Check each line of the records for "computer"; collect those that have it.

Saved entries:
--- START ---
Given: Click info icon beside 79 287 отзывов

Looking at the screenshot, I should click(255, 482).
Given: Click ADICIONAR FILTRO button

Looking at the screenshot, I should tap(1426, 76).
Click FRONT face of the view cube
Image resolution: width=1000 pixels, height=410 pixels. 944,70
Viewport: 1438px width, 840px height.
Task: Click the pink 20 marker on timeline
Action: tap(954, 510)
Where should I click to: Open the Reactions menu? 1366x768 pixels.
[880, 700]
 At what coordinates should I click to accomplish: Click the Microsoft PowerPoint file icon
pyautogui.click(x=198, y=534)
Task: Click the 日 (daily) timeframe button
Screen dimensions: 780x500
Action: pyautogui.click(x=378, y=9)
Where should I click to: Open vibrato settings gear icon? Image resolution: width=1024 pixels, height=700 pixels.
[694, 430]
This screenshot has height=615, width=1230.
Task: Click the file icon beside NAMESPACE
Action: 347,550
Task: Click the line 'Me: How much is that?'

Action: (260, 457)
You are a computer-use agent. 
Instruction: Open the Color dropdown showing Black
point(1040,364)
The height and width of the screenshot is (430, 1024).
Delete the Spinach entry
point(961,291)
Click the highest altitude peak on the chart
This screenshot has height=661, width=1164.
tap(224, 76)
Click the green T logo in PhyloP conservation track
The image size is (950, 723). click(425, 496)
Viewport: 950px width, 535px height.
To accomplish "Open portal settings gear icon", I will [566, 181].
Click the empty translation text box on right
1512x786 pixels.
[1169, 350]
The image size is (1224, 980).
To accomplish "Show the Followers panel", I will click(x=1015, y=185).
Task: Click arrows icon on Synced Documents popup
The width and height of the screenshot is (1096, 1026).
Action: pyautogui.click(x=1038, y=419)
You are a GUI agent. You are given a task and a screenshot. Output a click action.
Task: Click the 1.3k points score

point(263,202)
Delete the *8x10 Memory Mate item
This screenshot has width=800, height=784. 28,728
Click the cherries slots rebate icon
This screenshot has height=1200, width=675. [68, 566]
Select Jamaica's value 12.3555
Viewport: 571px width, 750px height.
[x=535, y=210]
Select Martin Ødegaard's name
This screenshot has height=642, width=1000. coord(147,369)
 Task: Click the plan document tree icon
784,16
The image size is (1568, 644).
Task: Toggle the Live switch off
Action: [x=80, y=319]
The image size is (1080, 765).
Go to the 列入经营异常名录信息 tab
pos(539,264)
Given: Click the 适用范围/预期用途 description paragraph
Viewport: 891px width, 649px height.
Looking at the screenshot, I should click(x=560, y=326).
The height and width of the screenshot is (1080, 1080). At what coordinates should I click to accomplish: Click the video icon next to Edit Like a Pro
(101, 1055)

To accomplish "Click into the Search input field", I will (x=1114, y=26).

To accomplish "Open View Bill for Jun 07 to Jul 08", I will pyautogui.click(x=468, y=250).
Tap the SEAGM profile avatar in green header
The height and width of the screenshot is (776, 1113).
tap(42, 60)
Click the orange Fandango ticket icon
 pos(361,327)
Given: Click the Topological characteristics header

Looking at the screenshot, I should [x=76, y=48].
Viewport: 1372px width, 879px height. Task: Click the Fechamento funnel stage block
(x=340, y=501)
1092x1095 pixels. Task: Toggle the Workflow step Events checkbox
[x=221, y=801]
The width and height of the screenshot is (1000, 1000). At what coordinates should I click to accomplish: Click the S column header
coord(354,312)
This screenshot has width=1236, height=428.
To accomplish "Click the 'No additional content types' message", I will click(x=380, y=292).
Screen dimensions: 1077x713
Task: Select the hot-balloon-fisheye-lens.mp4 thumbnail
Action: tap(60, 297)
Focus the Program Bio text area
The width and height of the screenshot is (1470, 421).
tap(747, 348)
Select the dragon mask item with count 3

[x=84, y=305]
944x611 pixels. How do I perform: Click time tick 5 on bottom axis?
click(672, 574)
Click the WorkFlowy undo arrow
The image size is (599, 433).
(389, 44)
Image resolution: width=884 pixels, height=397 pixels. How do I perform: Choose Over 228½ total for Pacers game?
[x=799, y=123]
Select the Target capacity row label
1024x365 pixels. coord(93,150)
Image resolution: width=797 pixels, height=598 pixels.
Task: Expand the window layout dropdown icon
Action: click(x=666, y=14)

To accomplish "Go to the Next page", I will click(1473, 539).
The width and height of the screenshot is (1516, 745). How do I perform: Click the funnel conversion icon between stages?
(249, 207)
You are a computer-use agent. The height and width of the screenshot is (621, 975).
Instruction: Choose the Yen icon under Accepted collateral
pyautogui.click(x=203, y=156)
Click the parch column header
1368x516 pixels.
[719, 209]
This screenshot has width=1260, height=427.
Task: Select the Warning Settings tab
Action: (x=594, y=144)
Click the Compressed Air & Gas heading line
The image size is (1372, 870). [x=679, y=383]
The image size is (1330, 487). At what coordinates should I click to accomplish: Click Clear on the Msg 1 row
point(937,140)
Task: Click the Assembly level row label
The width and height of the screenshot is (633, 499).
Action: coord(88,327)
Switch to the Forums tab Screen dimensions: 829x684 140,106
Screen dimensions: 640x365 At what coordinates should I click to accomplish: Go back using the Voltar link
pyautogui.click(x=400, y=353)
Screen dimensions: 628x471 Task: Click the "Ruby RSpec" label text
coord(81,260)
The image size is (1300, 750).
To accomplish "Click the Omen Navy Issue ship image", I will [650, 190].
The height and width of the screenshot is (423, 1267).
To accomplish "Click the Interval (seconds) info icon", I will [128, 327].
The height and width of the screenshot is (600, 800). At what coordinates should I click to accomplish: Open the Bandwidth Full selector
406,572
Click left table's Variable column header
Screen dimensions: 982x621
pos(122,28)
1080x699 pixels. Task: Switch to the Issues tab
--- END ---
> _EXERCISE ANSWER_
You are a computer-use agent. 
You are a computer-use agent. The height and width of the screenshot is (621, 975).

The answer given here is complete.